Format the entry lines below as a Markdown table with the columns Row and Line. Start with the line that contains "Toggle the select-all", go through the line that contains "Looking at the screenshot, I should (588, 100).", and leave out blank lines.

★ ★ ★ ★ ★ ★ ★

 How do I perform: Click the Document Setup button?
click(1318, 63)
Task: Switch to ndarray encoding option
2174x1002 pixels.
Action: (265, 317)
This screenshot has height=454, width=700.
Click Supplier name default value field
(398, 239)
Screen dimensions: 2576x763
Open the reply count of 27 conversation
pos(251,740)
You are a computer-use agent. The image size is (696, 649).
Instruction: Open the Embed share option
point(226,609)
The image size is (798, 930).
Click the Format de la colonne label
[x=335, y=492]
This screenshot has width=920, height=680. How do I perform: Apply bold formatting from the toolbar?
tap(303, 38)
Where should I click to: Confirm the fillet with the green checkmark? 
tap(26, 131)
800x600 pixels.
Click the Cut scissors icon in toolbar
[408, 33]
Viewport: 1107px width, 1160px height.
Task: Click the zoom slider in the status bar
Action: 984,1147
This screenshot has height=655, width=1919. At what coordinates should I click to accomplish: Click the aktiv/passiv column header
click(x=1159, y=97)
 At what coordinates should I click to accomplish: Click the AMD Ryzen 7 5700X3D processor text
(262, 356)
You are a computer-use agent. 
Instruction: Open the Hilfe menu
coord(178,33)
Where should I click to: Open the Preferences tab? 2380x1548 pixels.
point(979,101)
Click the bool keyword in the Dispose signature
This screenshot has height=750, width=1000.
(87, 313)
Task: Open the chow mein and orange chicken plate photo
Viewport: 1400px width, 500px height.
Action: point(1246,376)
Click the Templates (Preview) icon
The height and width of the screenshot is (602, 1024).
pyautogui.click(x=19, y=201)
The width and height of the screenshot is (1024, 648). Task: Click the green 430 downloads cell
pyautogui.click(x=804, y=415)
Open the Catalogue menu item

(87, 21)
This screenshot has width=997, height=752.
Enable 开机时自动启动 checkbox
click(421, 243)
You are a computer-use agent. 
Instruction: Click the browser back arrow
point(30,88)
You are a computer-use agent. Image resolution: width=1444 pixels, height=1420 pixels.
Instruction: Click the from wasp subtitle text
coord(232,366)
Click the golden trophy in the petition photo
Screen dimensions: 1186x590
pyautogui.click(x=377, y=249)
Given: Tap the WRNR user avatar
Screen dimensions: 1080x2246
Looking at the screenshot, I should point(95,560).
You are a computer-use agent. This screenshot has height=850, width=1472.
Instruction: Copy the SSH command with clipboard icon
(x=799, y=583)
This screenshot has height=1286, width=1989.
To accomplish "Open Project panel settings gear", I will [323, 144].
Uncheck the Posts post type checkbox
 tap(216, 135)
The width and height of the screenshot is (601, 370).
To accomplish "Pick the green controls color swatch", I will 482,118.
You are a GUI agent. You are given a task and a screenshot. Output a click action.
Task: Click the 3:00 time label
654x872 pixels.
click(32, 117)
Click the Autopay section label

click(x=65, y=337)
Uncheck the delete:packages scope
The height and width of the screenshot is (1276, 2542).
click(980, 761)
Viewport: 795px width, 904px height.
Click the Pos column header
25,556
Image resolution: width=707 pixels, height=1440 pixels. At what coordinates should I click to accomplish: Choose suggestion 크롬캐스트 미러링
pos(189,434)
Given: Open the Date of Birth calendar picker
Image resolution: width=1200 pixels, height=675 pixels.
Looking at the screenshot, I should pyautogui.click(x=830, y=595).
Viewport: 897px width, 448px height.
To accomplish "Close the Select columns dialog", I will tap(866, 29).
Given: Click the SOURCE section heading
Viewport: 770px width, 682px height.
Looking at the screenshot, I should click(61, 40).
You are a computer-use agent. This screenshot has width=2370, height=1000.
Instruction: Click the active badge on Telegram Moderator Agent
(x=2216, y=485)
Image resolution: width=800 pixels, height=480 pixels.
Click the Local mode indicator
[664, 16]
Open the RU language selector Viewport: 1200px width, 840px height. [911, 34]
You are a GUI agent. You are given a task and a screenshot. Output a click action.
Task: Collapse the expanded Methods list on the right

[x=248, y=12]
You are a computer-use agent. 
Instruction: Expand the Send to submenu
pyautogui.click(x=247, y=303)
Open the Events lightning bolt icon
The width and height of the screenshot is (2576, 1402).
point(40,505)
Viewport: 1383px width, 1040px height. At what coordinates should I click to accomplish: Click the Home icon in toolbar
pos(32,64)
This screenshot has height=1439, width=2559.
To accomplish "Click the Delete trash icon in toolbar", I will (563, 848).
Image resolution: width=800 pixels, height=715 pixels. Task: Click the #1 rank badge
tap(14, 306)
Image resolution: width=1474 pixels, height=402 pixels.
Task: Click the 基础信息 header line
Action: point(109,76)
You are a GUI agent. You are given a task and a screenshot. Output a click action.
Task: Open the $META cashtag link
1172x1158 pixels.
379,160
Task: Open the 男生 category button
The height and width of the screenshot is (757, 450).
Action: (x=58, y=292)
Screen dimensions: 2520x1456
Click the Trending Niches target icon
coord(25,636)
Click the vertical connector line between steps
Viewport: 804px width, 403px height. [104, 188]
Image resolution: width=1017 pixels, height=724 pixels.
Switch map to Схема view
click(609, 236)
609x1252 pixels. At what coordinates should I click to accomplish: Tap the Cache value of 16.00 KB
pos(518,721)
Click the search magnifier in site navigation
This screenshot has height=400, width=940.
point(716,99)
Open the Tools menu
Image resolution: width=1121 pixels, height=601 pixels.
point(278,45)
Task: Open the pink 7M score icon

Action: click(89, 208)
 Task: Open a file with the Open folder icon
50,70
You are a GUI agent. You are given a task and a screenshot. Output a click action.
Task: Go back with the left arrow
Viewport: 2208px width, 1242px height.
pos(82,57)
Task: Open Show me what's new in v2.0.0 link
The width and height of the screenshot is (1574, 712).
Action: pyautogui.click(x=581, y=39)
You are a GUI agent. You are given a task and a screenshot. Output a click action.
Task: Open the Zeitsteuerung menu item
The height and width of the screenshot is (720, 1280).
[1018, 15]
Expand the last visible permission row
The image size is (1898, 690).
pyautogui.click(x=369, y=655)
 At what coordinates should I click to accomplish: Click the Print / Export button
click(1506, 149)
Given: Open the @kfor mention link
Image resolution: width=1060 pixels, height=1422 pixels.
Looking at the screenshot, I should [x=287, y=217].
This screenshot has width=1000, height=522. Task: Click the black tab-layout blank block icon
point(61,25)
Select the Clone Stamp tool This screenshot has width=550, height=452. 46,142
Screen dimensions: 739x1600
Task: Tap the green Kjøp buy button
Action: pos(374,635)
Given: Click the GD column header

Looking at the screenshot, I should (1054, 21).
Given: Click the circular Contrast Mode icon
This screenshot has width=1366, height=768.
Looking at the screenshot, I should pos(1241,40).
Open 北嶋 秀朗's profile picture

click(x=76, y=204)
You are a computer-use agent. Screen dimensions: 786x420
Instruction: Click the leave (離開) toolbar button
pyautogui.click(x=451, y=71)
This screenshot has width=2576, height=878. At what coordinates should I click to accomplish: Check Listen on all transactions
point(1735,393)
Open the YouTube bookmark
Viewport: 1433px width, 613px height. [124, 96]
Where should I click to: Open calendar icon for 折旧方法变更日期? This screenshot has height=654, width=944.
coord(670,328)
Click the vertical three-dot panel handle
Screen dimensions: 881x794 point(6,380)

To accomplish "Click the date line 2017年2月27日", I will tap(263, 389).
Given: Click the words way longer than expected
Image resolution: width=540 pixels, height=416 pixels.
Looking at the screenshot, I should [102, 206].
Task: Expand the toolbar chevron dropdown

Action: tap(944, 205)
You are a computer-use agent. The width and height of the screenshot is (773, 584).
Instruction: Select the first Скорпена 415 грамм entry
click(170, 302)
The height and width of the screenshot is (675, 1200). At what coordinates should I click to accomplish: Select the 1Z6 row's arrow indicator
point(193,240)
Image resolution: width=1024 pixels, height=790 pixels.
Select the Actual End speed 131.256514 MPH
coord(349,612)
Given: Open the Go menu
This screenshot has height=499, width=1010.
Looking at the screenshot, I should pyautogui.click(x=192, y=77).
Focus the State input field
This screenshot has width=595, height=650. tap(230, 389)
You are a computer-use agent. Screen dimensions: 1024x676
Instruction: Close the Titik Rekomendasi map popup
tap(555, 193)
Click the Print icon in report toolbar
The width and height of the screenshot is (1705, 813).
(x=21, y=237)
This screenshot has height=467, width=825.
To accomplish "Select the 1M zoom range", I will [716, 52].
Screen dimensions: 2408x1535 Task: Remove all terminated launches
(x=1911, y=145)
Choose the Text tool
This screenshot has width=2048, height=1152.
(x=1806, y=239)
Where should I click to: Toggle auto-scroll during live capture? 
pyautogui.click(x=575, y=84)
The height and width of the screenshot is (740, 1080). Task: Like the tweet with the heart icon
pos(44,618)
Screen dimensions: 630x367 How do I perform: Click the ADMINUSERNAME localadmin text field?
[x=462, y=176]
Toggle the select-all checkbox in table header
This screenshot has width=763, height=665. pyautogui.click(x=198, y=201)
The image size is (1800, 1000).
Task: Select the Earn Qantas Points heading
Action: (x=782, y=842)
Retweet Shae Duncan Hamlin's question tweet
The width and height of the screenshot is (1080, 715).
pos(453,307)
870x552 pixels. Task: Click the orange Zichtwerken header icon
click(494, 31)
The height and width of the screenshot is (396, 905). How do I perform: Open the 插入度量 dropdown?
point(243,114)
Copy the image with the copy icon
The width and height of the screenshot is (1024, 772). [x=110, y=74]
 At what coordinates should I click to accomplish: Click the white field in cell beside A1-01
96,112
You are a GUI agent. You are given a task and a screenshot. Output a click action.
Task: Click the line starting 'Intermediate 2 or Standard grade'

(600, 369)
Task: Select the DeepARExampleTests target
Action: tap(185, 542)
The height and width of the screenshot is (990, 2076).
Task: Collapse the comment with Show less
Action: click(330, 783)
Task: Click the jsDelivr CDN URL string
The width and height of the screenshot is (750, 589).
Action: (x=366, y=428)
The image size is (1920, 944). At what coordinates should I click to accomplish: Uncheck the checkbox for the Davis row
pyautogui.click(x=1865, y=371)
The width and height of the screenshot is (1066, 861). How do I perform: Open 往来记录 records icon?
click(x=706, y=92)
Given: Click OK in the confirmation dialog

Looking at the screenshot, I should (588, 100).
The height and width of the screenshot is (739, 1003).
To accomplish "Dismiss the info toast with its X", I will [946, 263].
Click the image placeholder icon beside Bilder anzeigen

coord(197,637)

★ ★ ★ ★ ★ ★ ★

The output
| Row | Line |
|---|---|
| 1 | Toggle the select-all checkbox in table header |
| 2 | This screenshot has width=763, height=665. pyautogui.click(x=198, y=201) |
| 3 | The image size is (1800, 1000). |
| 4 | Task: Select the Earn Qantas Points heading |
| 5 | Action: (x=782, y=842) |
| 6 | Retweet Shae Duncan Hamlin's question tweet |
| 7 | The width and height of the screenshot is (1080, 715). |
| 8 | pos(453,307) |
| 9 | 870x552 pixels. Task: Click the orange Zichtwerken header icon |
| 10 | click(494, 31) |
| 11 | The height and width of the screenshot is (396, 905). How do I perform: Open the 插入度量 dropdown? |
| 12 | point(243,114) |
| 13 | Copy the image with the copy icon |
| 14 | The width and height of the screenshot is (1024, 772). [x=110, y=74] |
| 15 |  At what coordinates should I click to accomplish: Click the white field in cell beside A1-01 |
| 16 | 96,112 |
| 17 | You are a GUI agent. You are given a task and a screenshot. Output a click action. |
| 18 | Task: Click the line starting 'Intermediate 2 or Standard grade' |
| 19 | (600, 369) |
| 20 | Task: Select the DeepARExampleTests target |
| 21 | Action: tap(185, 542) |
| 22 | The height and width of the screenshot is (990, 2076). |
| 23 | Task: Collapse the comment with Show less |
| 24 | Action: click(330, 783) |
| 25 | Task: Click the jsDelivr CDN URL string |
| 26 | The width and height of the screenshot is (750, 589). |
| 27 | Action: (x=366, y=428) |
| 28 | The image size is (1920, 944). At what coordinates should I click to accomplish: Uncheck the checkbox for the Davis row |
| 29 | pyautogui.click(x=1865, y=371) |
| 30 | The width and height of the screenshot is (1066, 861). How do I perform: Open 往来记录 records icon? |
| 31 | click(x=706, y=92) |
| 32 | Given: Click OK in the confirmation dialog |
| 33 | Looking at the screenshot, I should (588, 100). |